## Excerpt provided:
- - -

My favourite Persian restaurant in London and probably one of the best. Great location, great food and great ambience. Their menu is slightly different from typical Persian cuisines. They have some authentic foods which you don’t get them even in Tehran! The food is a bit pricey but I personally think it’s worth it.


By Sadia B.

Went to this lovely restaurant last night, my date and I absolutely loved it!! We were greeted by warm welcome of the owner into a warm quaint dinning area, even though I had read it was small i was still a little surprised. That quality made it even a better evening... The waiters were prompt and polite explaining what was being served at every course, wine was kept on chill and topped up every time our glass look near empty. It quickly became busy and filled with happy dinners enjoying great food, a group who I'm guessing had not made reservation turned up but instead of the usual abrupt " it's a long wait" excuse they were offered warm Turkish tea as they waited in the warm spring night.. Now that's service. Our food was cooked to perfection and went down a treat, I had the cod, and date had the tuna, our whole meal including bottle of wine came to an affordable £52 not a penny unhappy to spend. Never felt rushed or unattended to, a really lovely place we'll surely visit again! Big thumbs up!!


By Marc D.

Little Venice is home to a new Persian restaurant called Kateh. The location may be a bit remote, but people are making the journey. With food that encompasses a modern, healthier approach to cooking with time honoured traditional recipes, it won't be long before they are queueing at the door for this somewhat hidden gem.

The Venue
Kateh's understated elegance provides a pleasant change from the designed-to-impress interiors of most London restaurants. That's not to imply that it's not impressive, for it's actually quite beautiful, but Kateh's elegance stems from its simple design, minimal adornments and the building's inherent beauty. With some skilful modifications they have managed to take the walls from Artex to artful, even managing to make the wall of verdigris tinted silver paint look quite refined. The ceilings are painted in a deep brown, but somehow they add a warmth to the room and the chandeliers of multicoloured glass help to dress it up without drifting into gaudy. Dark wood floors, reclaimed tabletops with classic settings, a leather banquette and a lovely glass partition complete the scene, which, oddly enough, pulls together quite nicely. In addition to the main dining room, there's also a beautiful al fresco patio, with seating for up to twenty five people, and a room on the lower level that can accommodate a private party of ten.

- - -

## Job:
Reproduce the passage of the restaurant reviews between "Little Venice is" and "somewhat hidden gem.", inclusive.

## Data rows:
- - -

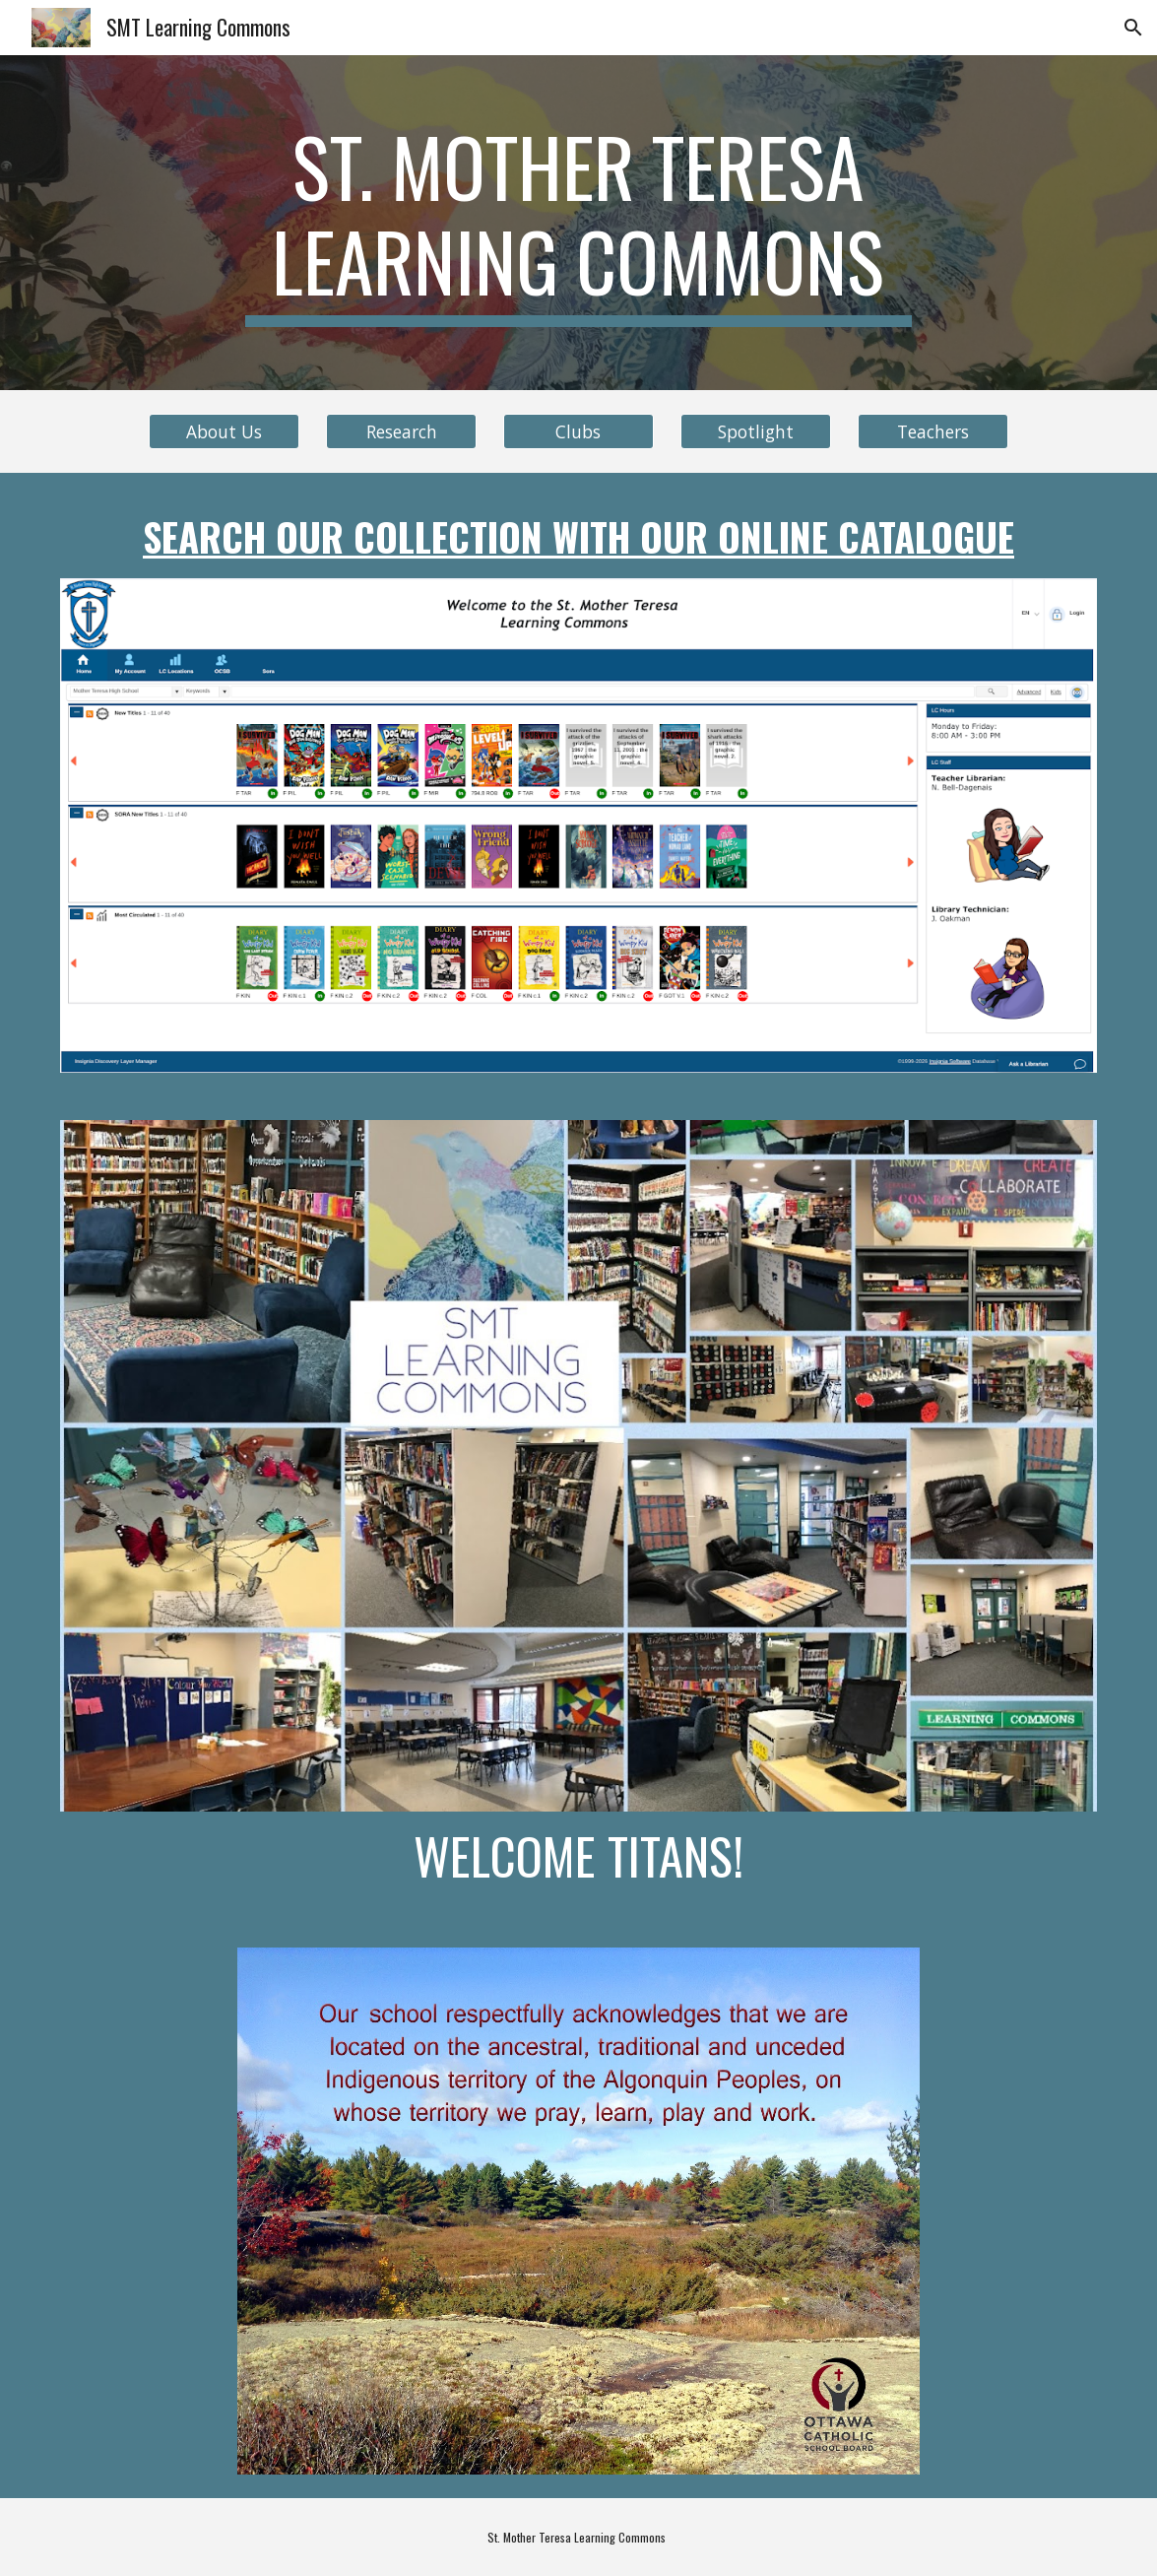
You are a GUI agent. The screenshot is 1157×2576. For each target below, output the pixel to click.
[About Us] (224, 432)
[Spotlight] (755, 432)
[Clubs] (578, 432)
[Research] (401, 432)
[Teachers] (933, 432)
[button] (1133, 27)
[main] (578, 222)
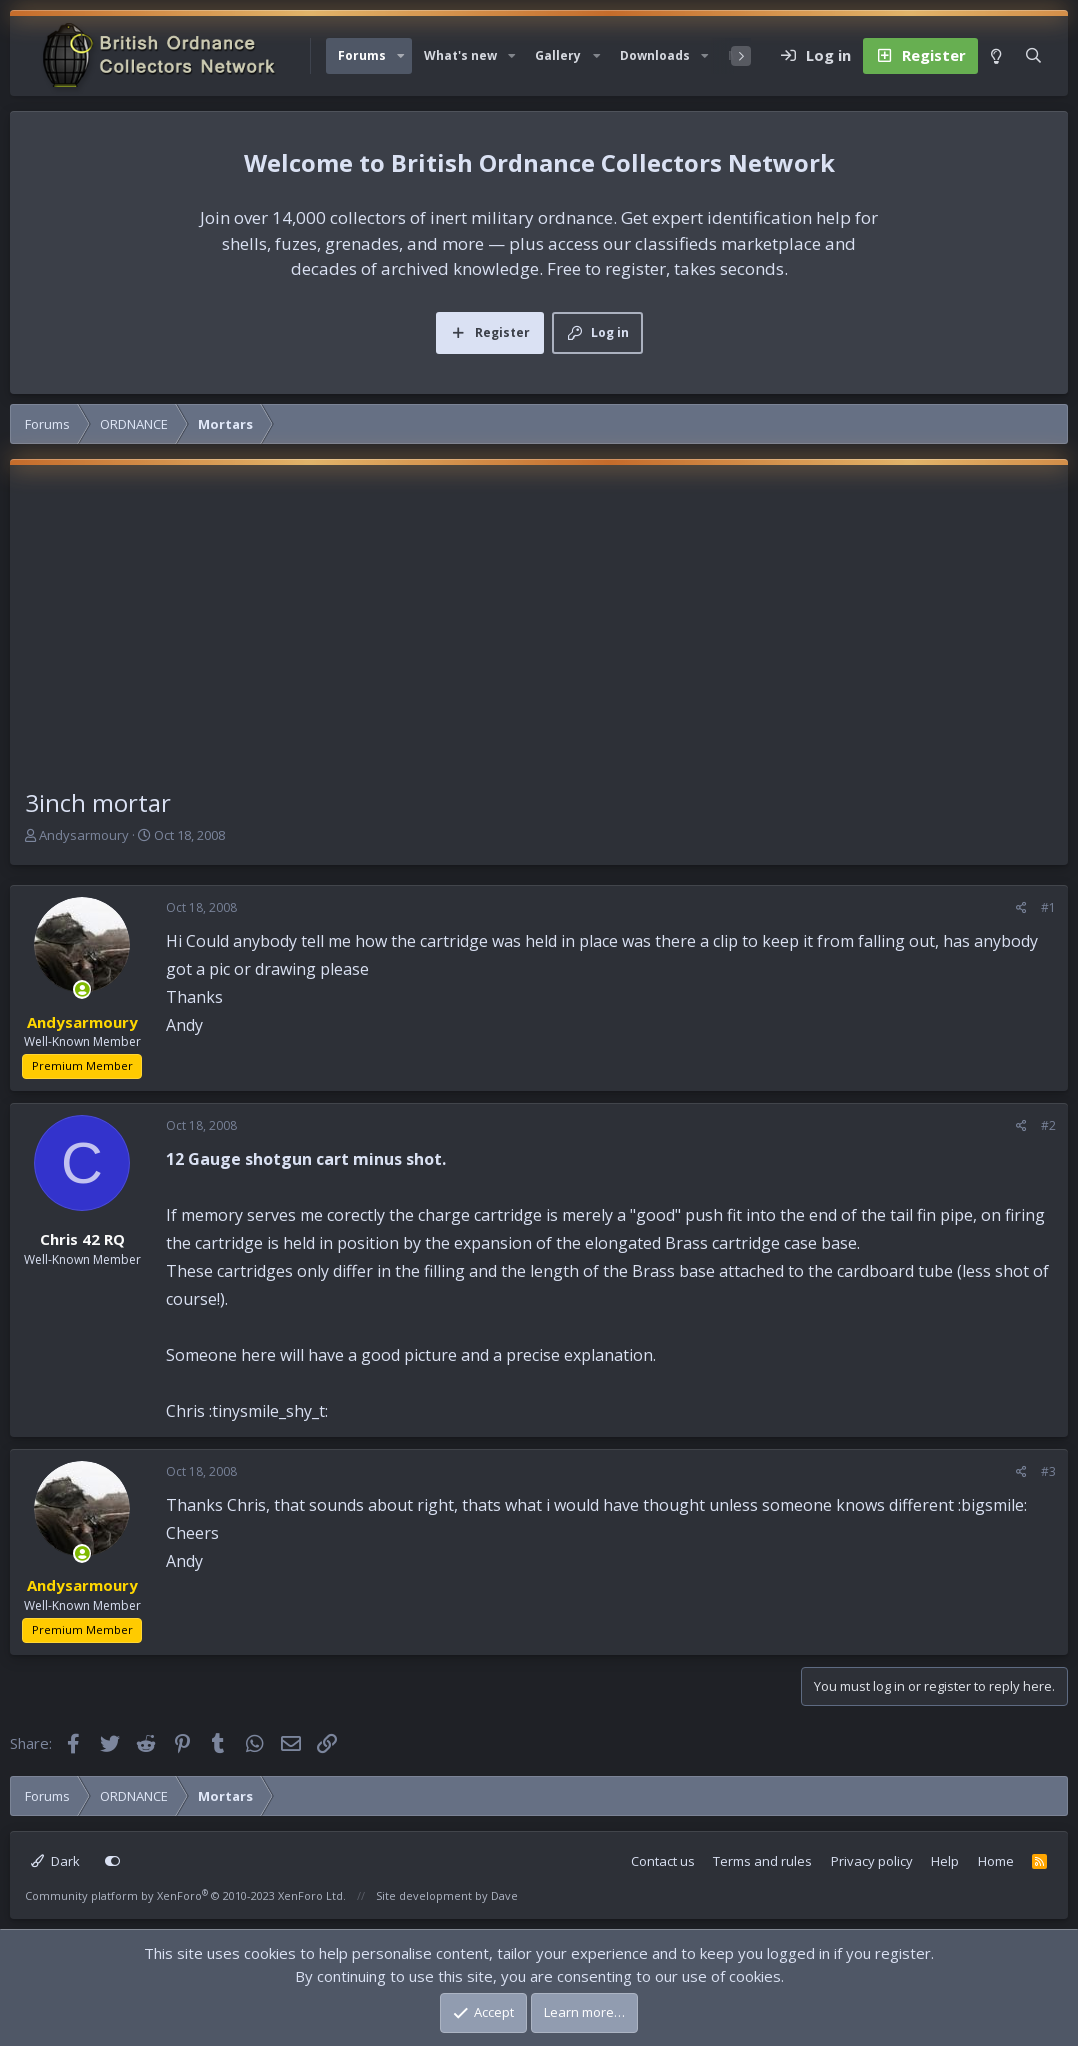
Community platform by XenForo (185, 1895)
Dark (55, 1861)
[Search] (1033, 56)
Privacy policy (872, 1861)
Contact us (663, 1861)
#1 (1048, 907)
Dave (504, 1895)
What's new (460, 55)
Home (996, 1861)
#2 (1048, 1125)
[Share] (1021, 908)
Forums (362, 55)
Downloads (655, 55)
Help (945, 1861)
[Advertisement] (539, 635)
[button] (401, 56)
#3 (1048, 1471)
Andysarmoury (84, 835)
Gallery (558, 55)
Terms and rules (762, 1861)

- - -

## Reply:
Little Venice is home to a new Persian restaurant called Kateh. The location may be a bit remote, but people are making the journey. With food that encompasses a modern, healthier approach to cooking with time honoured traditional recipes, it won't be long before they are queueing at the door for this somewhat hidden gem.